Two US diplomatic cables, revealed by Wikileaks, laid this point out in embarrassing clarity. They slammed the French government for failing to integrate minorities into positions of power.
The Embassy in France declined to comment for this story, but it has posted on its website a long list of activities it's carried out in the suburbs, as well as information on the International Visitors Leadership Program.
Alumni of that program include elites like Francois Hollande, and Nicholas Sarkozy. But it's been expanded to people like Tara Dickman, the French daughter of South African immigrants. Obama's former campaign manager recruited her for training in community organizing in Chicago, and that trip inspired her to create a group called the Collective Against Racial Profiling.
"Within a year, police profiling went from a sort of topic that didn't exist to a major political stake," she says. "Fourteen people went to court to sue the state, and then it became a major issue in the elections, there are three law proposals now… and this is really thanks to this trip."
But not everyone is happy with what the US government has been up to in the banlieues. Among the critics is Nicolas Dupont-Aignan, a center-right member of Parliament.
"How will answer the US government if the French government decided to go in some suburbs of the United States to say to the people, 'You are not very well treated by your government, and we are going to help you. You are going to travel in France, be agent for us.' It is not acceptable. It is not possible," Dupont-Aignan says.
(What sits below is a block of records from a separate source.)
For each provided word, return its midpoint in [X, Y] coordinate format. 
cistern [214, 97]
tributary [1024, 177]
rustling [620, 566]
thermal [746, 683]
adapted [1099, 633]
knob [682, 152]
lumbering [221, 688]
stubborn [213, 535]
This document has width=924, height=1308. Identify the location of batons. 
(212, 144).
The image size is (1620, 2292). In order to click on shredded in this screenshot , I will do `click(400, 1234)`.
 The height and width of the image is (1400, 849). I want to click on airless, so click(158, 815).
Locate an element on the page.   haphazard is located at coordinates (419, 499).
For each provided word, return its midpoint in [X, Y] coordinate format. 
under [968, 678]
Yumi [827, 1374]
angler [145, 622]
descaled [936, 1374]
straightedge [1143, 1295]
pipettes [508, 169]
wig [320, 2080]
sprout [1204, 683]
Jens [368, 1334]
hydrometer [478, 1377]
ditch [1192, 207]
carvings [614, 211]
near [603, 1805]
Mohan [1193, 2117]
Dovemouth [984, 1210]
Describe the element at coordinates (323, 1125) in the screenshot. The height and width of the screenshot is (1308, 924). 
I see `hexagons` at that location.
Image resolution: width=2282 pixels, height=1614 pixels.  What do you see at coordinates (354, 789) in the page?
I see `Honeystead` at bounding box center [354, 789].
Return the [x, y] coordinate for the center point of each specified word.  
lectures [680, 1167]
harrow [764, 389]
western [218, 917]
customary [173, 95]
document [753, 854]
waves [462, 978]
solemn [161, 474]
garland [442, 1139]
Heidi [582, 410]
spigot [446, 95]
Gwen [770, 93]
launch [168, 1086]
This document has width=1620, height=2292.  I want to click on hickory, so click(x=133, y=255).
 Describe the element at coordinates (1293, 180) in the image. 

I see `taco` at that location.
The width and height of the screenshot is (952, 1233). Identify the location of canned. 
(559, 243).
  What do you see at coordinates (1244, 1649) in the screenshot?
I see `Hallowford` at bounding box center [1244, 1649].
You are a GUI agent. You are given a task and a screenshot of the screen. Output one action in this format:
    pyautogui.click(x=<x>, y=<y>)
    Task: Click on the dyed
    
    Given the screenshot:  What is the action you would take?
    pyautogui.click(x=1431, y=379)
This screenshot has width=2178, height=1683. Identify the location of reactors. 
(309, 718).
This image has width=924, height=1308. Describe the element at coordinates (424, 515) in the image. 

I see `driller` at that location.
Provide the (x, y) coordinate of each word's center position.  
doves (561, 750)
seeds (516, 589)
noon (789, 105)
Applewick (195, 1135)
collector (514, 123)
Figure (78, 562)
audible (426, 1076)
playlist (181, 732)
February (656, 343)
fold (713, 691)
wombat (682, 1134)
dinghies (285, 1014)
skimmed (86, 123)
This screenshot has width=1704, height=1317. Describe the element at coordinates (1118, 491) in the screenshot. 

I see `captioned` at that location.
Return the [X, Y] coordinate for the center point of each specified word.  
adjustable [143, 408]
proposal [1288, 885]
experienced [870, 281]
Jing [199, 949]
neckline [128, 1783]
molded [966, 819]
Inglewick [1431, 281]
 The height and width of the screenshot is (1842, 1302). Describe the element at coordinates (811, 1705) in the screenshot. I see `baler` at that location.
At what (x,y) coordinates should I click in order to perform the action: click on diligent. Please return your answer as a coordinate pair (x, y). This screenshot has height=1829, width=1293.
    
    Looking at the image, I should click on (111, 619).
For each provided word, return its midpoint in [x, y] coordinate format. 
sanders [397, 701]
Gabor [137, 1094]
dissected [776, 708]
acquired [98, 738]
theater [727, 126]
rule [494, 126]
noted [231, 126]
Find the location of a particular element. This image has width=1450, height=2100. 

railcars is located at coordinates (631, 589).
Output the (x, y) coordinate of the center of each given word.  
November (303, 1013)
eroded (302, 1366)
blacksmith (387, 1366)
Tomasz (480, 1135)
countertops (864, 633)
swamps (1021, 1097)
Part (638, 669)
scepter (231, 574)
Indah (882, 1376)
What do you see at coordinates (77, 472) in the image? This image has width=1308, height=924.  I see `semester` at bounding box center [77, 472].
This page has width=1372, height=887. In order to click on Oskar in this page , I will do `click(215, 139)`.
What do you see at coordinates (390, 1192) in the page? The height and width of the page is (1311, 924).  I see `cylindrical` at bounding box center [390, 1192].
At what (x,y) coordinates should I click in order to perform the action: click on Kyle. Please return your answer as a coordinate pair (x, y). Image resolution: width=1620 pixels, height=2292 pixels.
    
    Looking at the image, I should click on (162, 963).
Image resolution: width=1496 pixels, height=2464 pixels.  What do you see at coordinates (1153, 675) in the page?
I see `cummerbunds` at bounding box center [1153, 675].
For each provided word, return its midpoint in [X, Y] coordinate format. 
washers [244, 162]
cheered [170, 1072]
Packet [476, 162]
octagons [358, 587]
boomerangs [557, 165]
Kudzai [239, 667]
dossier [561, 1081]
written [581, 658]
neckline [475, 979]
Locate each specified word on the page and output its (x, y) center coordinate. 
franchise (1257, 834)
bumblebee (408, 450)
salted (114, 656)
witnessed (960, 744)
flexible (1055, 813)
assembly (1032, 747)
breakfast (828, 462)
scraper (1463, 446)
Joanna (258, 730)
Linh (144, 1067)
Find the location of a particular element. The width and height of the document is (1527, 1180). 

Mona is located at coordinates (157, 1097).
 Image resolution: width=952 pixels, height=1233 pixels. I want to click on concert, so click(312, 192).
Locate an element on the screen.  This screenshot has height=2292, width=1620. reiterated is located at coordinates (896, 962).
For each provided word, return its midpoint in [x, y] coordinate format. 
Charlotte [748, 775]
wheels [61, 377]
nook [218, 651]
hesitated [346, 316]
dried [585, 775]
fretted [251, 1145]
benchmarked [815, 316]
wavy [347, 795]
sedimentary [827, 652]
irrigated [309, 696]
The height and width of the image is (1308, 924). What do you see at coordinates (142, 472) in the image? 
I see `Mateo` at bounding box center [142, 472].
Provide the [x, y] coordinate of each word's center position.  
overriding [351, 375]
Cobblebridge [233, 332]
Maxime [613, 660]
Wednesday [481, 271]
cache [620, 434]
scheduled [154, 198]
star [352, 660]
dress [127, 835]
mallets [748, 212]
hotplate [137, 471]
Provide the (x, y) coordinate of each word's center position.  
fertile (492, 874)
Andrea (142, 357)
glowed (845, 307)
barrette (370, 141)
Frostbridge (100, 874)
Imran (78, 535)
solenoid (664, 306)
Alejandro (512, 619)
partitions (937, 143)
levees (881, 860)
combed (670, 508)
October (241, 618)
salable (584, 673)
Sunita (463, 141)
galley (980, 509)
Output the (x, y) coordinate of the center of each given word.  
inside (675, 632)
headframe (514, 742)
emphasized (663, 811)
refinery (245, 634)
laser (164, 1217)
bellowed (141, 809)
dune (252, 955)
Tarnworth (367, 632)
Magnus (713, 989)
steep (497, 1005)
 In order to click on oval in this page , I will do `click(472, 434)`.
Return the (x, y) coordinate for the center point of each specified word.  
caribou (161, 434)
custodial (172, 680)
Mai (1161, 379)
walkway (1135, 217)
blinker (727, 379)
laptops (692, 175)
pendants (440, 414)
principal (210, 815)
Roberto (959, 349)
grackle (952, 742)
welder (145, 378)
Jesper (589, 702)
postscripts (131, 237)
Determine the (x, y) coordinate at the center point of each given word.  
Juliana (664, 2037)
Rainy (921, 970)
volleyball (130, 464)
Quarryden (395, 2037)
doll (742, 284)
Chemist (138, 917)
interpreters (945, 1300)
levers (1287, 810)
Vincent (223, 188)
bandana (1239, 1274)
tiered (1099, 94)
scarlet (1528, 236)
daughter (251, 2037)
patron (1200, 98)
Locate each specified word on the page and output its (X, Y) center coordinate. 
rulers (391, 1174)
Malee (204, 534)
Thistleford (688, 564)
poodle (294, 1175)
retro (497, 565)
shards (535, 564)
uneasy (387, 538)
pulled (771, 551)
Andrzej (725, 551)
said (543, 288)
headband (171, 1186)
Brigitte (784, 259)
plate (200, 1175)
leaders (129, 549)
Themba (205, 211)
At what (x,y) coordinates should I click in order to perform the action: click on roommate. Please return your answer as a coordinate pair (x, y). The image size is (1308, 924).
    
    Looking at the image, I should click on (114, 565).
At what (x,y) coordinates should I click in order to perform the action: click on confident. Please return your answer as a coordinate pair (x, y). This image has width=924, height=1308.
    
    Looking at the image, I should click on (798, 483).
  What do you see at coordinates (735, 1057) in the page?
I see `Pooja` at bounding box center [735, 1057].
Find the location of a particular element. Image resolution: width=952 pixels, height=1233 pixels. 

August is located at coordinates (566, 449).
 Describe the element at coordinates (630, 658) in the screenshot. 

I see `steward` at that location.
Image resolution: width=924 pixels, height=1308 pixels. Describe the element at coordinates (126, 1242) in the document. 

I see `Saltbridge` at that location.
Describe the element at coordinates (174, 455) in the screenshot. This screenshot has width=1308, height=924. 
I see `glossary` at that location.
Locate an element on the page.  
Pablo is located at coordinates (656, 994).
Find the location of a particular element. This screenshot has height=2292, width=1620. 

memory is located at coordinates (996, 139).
And he's not the only one. Benjamin Pelletier blogs about international cultural influence. He says while the French government is not doing enough to reach out to its minority communities, that doesn't justify the activism of a foreign power. "What happens when you have a certain segment of the young population that has been influenced by another country acting in its own national interest?" he asks. "Isn't there a risk of fracturing national cohesion?"
But others say the real problem is that French authorities don't recognize the potential among suburban, minority youth. Sihame Assbague, a lobbyist for the Collective Against Racial Profiling, says, "We've got an Arabic proverb that says, 'When you want to do something, you find a way. If not, you find an excuse,' and I think that those who accuse the US to interfere in French affairs, found an excuse."
Rokhaya Diallo, who went on a State Department trip to the US, says that American diplomats are, of course, acting in their own interest, but at least they're paying attention. "The ambassador of the US is seen in the suburbs more often than the ministers of our own country," she says. "Why is that? The US is identifying and courting people, while the French government continues to ignore them."
Diallo believes the US government has caught on to something important: that a future Monsieur or Madame President may well emerge from one of those diverse, underserved suburbs.